“Türk Aydını
Türk Değildir!”
Bugün yaşadığımız çağı nasıl tanımlıyorsunuz? Neo-liberalizm olarak
parlatılan değerlerin ve post-modernizmin insanlığa sunduğu vizyon
nedir?
Benim bütün meselelere bakışım evrenseldir. Ben meselelere dar
çerçevede bakmam. En geniş tâbirle söyleyeyim size; 21. yüzyılın
başında yeryüzü Batı’nın yavaş yavaş indifaka gittiğini görüyor.
Batı medeniyeti, ki keşiflerde başladı, II. Cihan Harbi’ne kadar
dünyaya hâkimdi, yavaş yavaş bu hâkimiyetini kaybediyor. O
hâkimiyeti, o medeniyet öncülüğünü de Doğu’dan almıştı. Çünkü daha
evvel ondan şanlı şöhretli, güçlü ve zengin olan Doğu’ydu. Batı’ya
intikal ettirdiler onlar: sonra Batılılar özellikle Uzakdoğu
gemiciliğini ustaca başardıkları ve ateşli silâhları geliştirdikleri
için yeryüzüne hâkim olma yoluna gittiler ve ramak kaldı, az daha
oluyorlardı, ama Sovyetler İhtilâli ve Türkiye İhtilâli oldu ve bu
iki gelişme onları karmakarışık yaptı. Arkadan Hitler çıktı ve Cihan
Harbi’ne girmek zorunda kaldılar.
Şimdi bu, Batı medeniyetinin gerisindeki liberalleri korkuya düşürdü.

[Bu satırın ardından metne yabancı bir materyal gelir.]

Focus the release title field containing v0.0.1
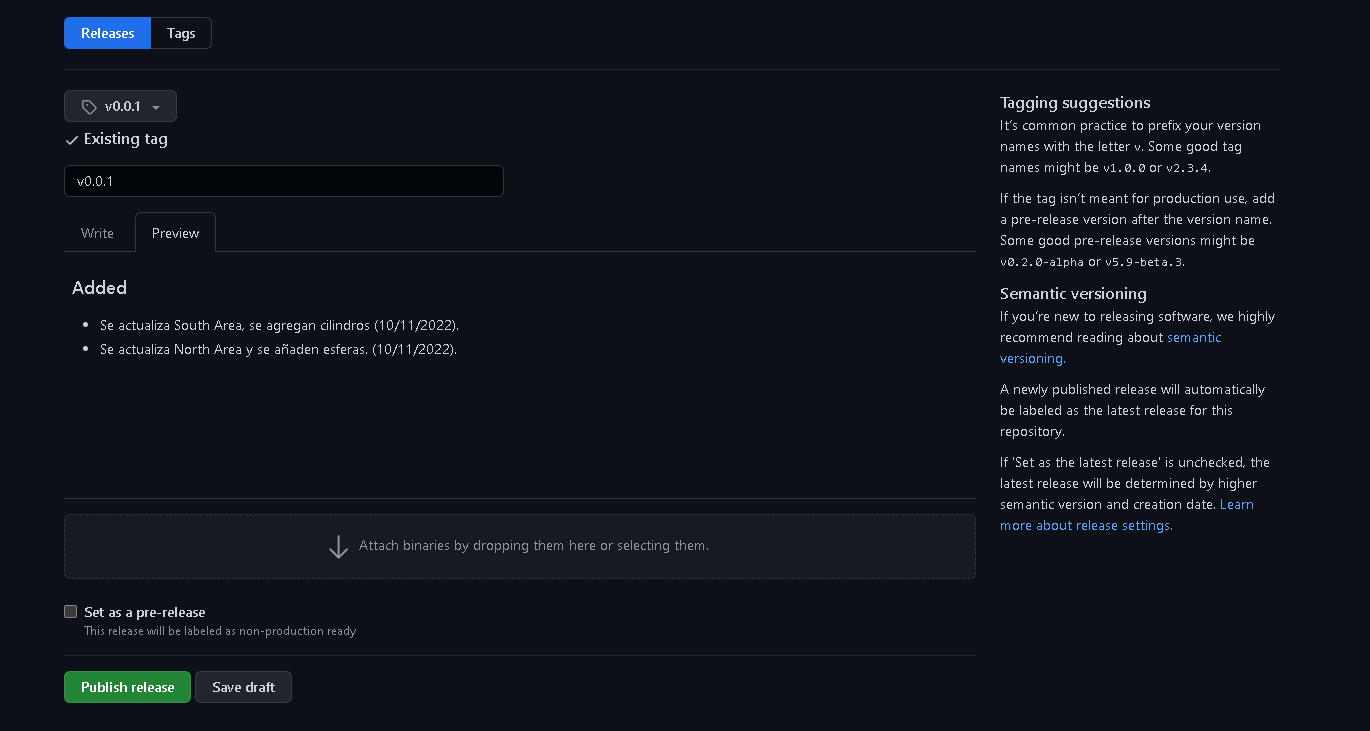1370x731 pixels. click(283, 181)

Bunu hissediyorlar. Çünkü son 50 senedir Batı’da ortaya çıkmış dünya
tarafından benimsenecek ne bir şair var, ne bir romancı var, ne bir
müzisyen var, ne bir mucit var. Sâdece bilgisayar üzerinde oyunlar
oynuyorlar ve bunları dünyaya yutturmaya çalışıyorlar.

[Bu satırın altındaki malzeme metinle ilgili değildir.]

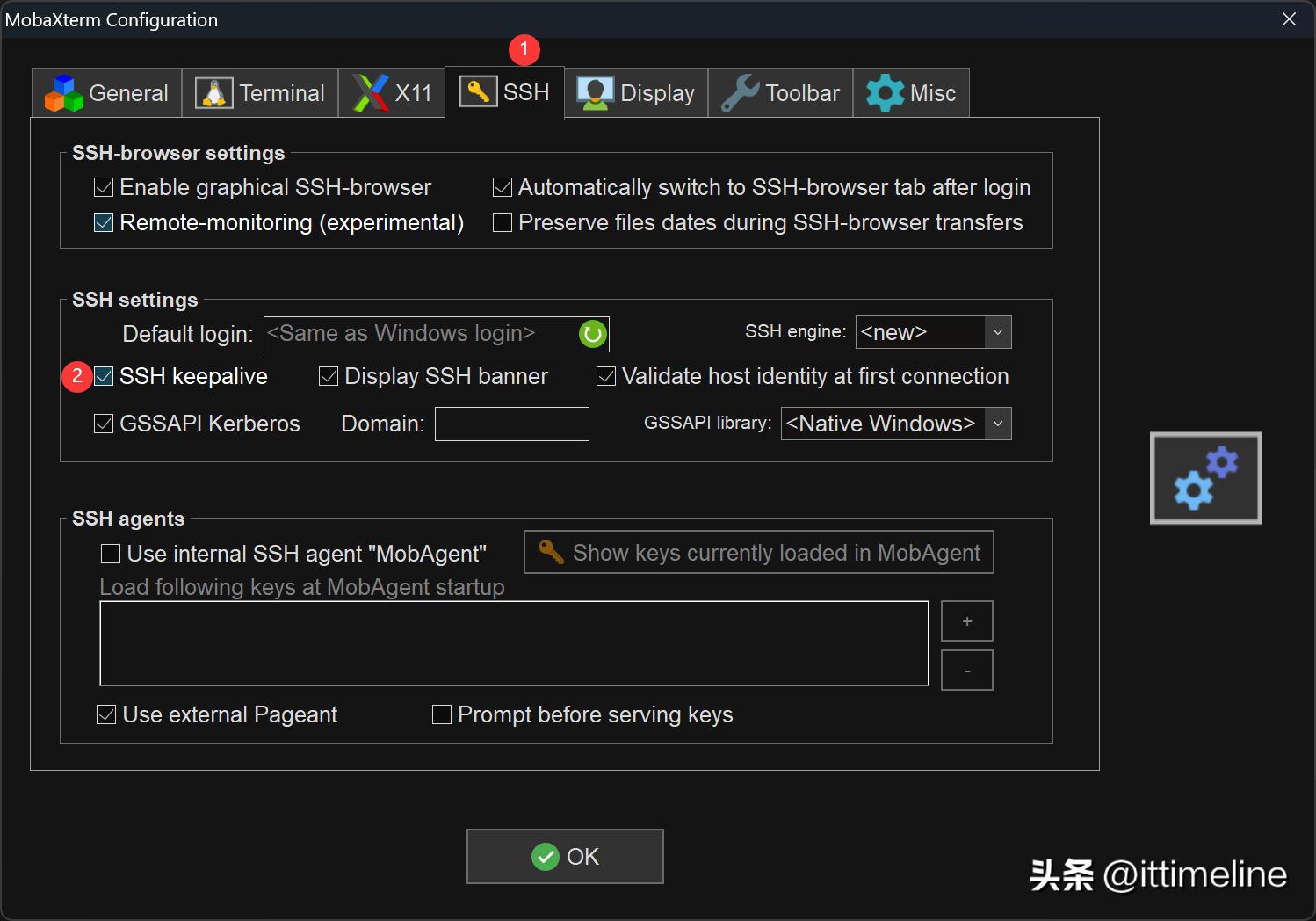Switch to the Display tab
This screenshot has width=1316, height=921.
point(636,93)
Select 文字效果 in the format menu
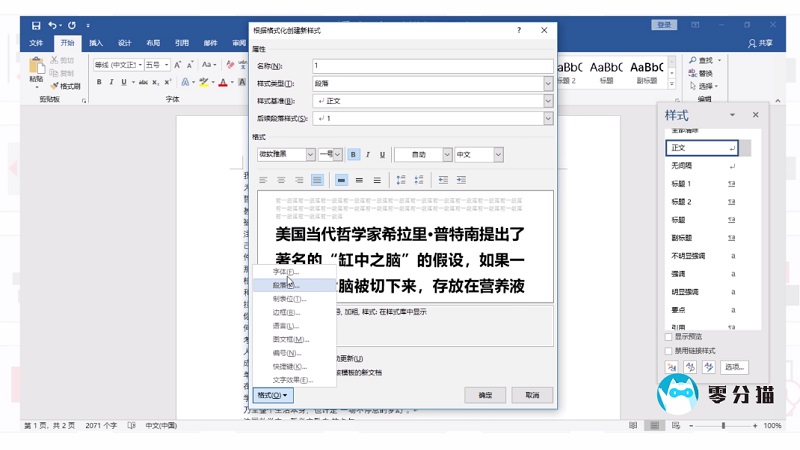800x450 pixels. tap(292, 380)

19. asır deyince Fransa’da dünya çapında 5 tane adam sayabilirim.
Hâlbuki şimdi sayamam. Bugünkü Fransa’da kim var desen şüpheli.
Onanlar da Fransız sömürgelerinden gelmiş, Fransızlaşmış Araplar
falan…İngiltere’de de durum aynı, Amerika’da da…
Meseleye geniş baktığımız takdirde dünyanın kaderinde bir değişme
var. Dünyaya zaman zaman bu taraf, zaman zaman o taraf hâkim oluyor.
Batı artık hâkimiyetini barışçı yollardan koruyamayacak hâlde. Tam
vaziyete hâkim olduğunu sanıyor, olmuyor; bir şey çıkıyor, ondan
sonra işler yine karışıyor.
Tabiî kapitalist diyalektiğin bize öğrettiği bir şey var; Batı
dediğiniz zaman yekpâre bir şeyden bahsetmek mümkün değil. Yekpâre
olmadığı için kendi içlerinde de bunlar hırgür hâlindeler; sen hâkim
olacaksın ben hâkim olacağım dâvâsındalar. Bu da işlerini büsbütün
zorlaştırıyor. Hâl böyle olunca, dünyanın bugünkü durumu ve
meseleler hakkında karar verebilmek için önce ülkenin ve o ülke
içinde kendinin nerede olduğunu görmen lâzım. Ben neredeyim?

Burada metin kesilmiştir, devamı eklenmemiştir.